As already stated, Flanagan’s position is at odds with what many other philosophers (though not all) have taken phenomenology to be. That said, it’s not being said here that Flannagan actually claims to be a phenomenologist (at least not in any strict sense). Instead, his position is that phenomenology is something that naturalists (such as himself) should take note of, and then tackle.
In basic terms, Flanagan believes that phenomenology is (to ironically rewrite Philip Goff’s words) a datum in its own right.
Against Phenomenology?
Flanagan offers his readers a negative appraisal of phenomenology in the following passage:
“One might nonetheless think [i.e., after reading the arguments in favour of phenomenology] that phenomenology does more harm than good when it comes to developing a proper theory of consciousness, since it fosters certain illusions about the nature of consciousness.”
Indeed, Flanagan also tells us that
“[s]ome philosophers think that phenomenology is fundamentally irrelevant”.
Flanagan then tells us why that’s the case:
“Firstly, there is no necessary connection between how things seem and how they are. Second, we are often mistaken in our self-reporting, including in our reporting about how things seem.”
It’s certainly the case that things seem a certain way (in terms of mental states) to certain human subjects at certain times — or even to all subjects at all times!
Not many philosophers or scientists would deny that.
However, isn’t there often a conflation (or confusion) here between seemings and what actually is the case? (Sure, this is an epistemological minefield, which has been frequently discussed.)

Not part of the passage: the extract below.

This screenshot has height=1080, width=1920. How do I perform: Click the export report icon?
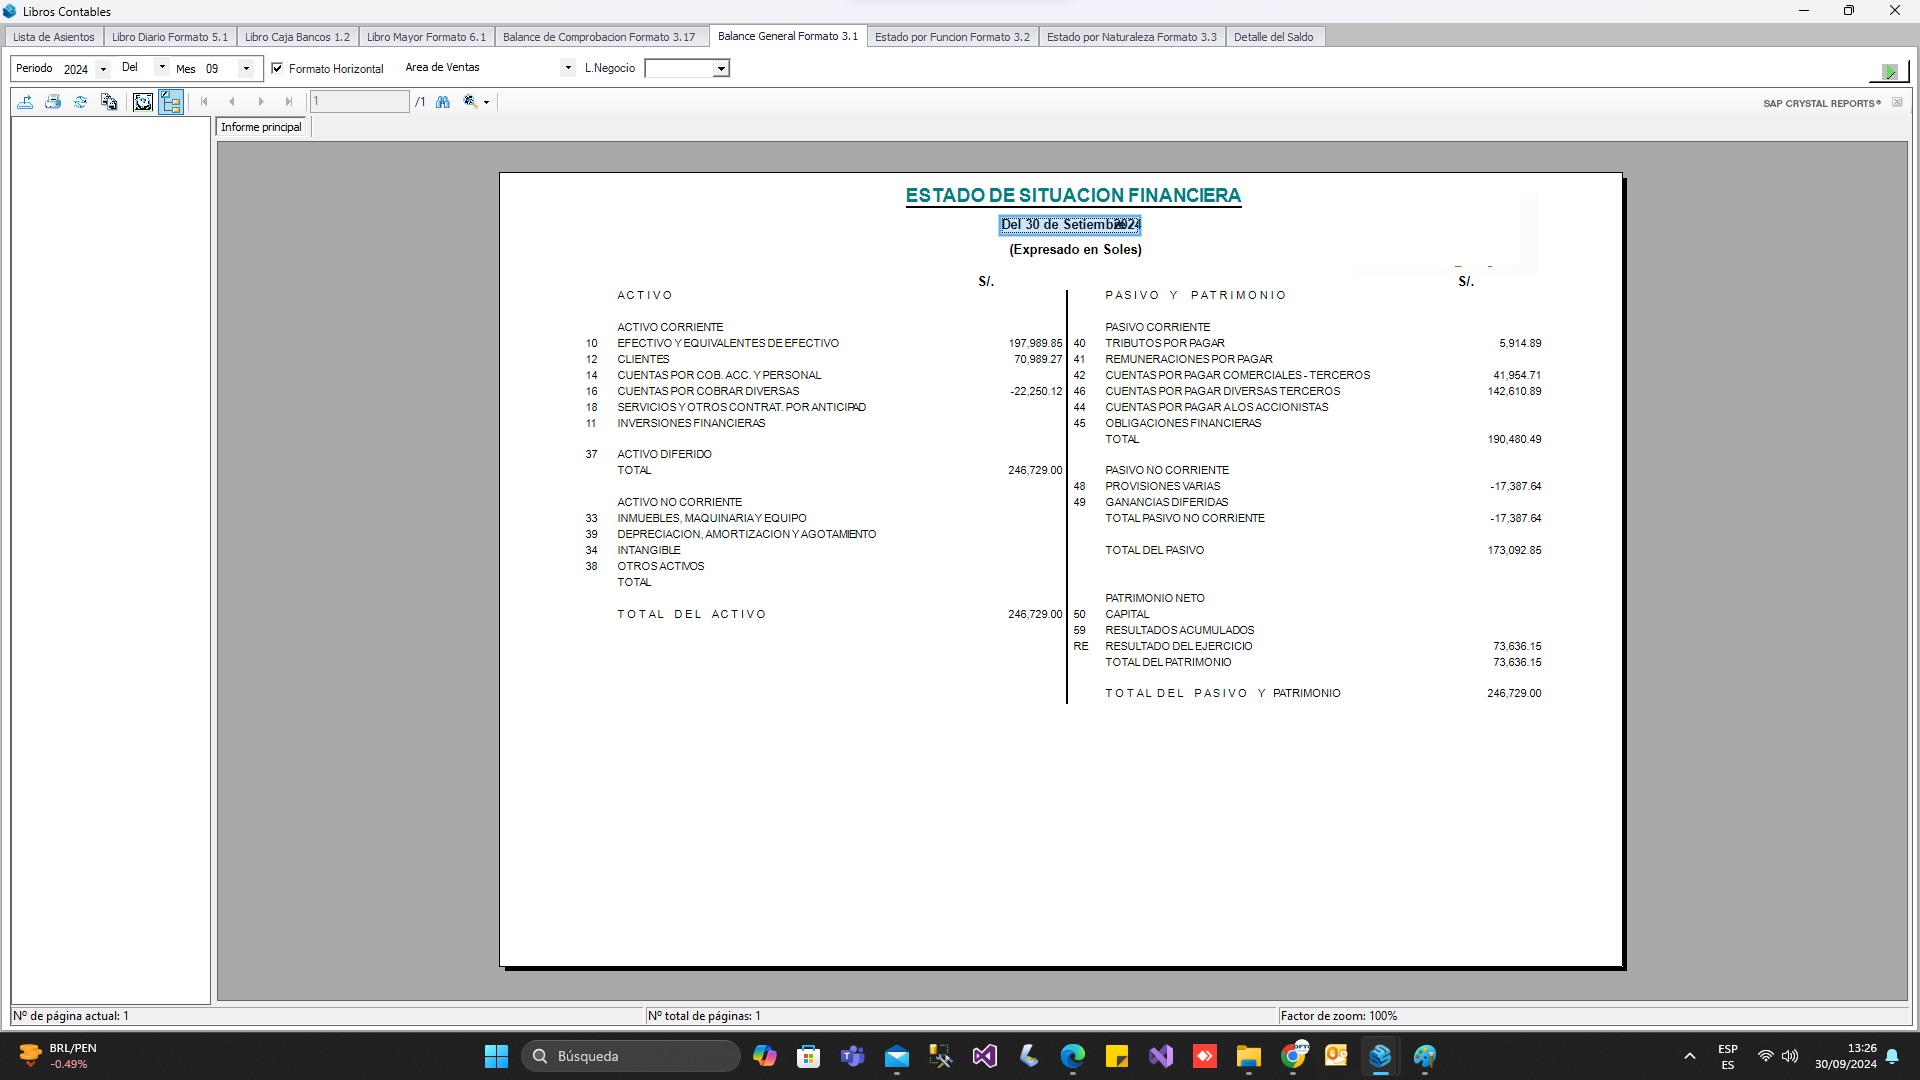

For a start, even a hardcore phenomenologist (or qualiaphile) can’t treat all subjective accounts as gospel because they often contradict each other. However, things still seem a certain way even if those seemings are given contradictory descriptions or accounts. In other words, in all these cases, there was still a way that things seemed…
But who’s denying that?
More relevantly, what work does this acknowledgement of seemings do for the science and ontology of consciousness?
Again, there is indeed a “how things seem”. However, how should we theorise and philosophise about how things seem? In addition, how should we scientifically scrutinise such seemings?
Clearly, we can’t believe that if things seem a particular way, then they must be that particular way.
This is a lesson many students of philosophy learned in their first philosophy class.
In detail.
To subject S, the cricket bat in the water seems to be bent. Yet that doesn’t mean that the cricket bat is actually bent — its light is refracted. Similarly, subject S hallucinating a red goblin is “private to [that] person”. However, we wouldn’t conclude that the red goblin actually exists…
Yet aren’t many people doing something similar to that when it comes to their own seemings? Alternatively, does all this mean that we can’t make mistakes about private conscious (or mental) states?
Yes we can.
Indeed, there’s a large literature on this very subject which tells us that we often do. [See here.]
So why should the case be in different when it comes to phenomenology or the reports of our own subjective states?
It is because they’re (as it’s put) purely internal?
Does that really make a difference?
Well, there may well be a difference between looking at a stick in the water and reporting on one’s own mental state of, say, a pain, or the colour of a rose. However, do many people simply assume that no mistakes can be made about the latter, but they can be made about the former?
Isn’t all this an implicit adoption of the idea of Cartesian infallibility about subjects’ mental states?